Deprem felaketini yaşayan bireylerde sarsıntının tesirini uzun mühlet gösterebileceğini belirten Psikiyatri Uzmanı Dr. Abdülkadir Şentürk, yaşanan travmanın, sarsıntının şiddeti, kişinin sarsıntıya nerede yakaladığı, sarsıntı sırasında yahut sonrasında rastgele bir maddi manevi kayıp olup olmamasına nazaran farklılık gösterebileceğini söyledi.
“CİDDİ RUHSAL MESELELERE YOL AÇABİLMEKTEDİR”
Psikiyatri Uzmanı Dr. Abdülkadir Şentürk, “Deprem sonrası yardım ve kurtarma çalışmaları can kaybını tedbire, fizikî yıkımı azaltmaya yönelik yapılmakta. Meğer zelzele, hayatta kalanlar için tesiri uzun yıllar devam edebilecek önemli ruhsal sıkıntılara yol açabilmektedir.
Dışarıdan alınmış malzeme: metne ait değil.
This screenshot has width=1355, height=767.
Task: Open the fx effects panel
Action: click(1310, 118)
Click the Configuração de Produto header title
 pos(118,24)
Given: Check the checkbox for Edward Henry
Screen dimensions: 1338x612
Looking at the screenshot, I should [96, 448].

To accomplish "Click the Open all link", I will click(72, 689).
Sarsıntıdan direkt ya da dolaylı etkilenenlerde Travma sonrası gerilim bozukluğu (TSSB), korku bozukluğu, panik bozukluk, majör depresyon ve sarsıntıdan kaynaklı daha birçok ruhsal sorun ortaya çıkmaktadır. Bu ani değişim insan psikolojisinde zorlanmalara neden olur. Bu türlü bir durumda kesinlikle profesyonel yardım almak gerekir” dedi.
“STANDART BİR TEDAVİ METODU YOKTUR”
Her insanın bu zorlanma karşısındaki yansısının tıpkı olmayacağını söyleyen Psikiyatri Uzmanı Şentürk, “Olayın şiddeti, mağdurların kişilik yapıları, geçmiş tecrübeleri toplumsal etrafları, alt kültürleri bu yansıları belirleyen temel ögelerdir. Bu yüzden yaşanılan travma ile başa çıkmada standart bir tedavi yolu yoktur. Bireyin kişiliğiyle, hayat biçimine uygun, geçmiş yaşantılarını ve gelecek korkularını da göz önüne alarak bir tedavi planı oluşturulmaktadır” halinde konuştu.
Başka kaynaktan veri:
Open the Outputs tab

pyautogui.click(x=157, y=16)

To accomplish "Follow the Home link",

“BU BİÇİM KONUŞMALARDAN KAÇINILMALIDIR”
Depremi yaşayan şahıslara yaklaşımın da değerli olduğunu vurgulayan Dr. Şentürk, “Depremi yaşayan kişi, konuşmaya zorlanmamalıdır. Kendisinin istediği bir vakitte his ve niyetlerini rahatlıkla paylaşabileceğini bilmesi kâfi olacaktır. Hislerini bastırmaya yönelik teselli sözlerini mağdurun anlaşılmadığını hissettirebilir. Bu yüzden bu usul konuşmalardan kaçınılmalıdır. Sarsıntı sonrası hüzün ve yaş olağan karşılanmalı ve mağdurun bir mühlet bu durumu yaşamasına müsaade verilmelidir. Hayata karşı motivasyonun düşmüş olacağı göz önünde bulundurarak yeni bir sistem oluşturma konusunda sarsıntı mağduruna takviye olunmalıdır. Rutin hayat sistemine geçilmese bile boşluk oluşmasına önlemek emeliyle sarsıntı mağdurunun günlük aktivitelerini gerçekleştirmesi sağlanmalıdır. Odaklanma, uyku ve iştah sorunlarına karşın bir uzmandan yardım alınmalıdır. Unutulmamalıdır ki sarsıntı bir tehdit olarak ortadan kalkmış olsa bile, yaşanan sürecin insan psikolojisine tesiri uzun müddet devam etmektedir. Lakin bunun uygun dayanak tedavi sistemi ile vakitle düzeleceğini unutmamak gerekmektedir” diye konuştu.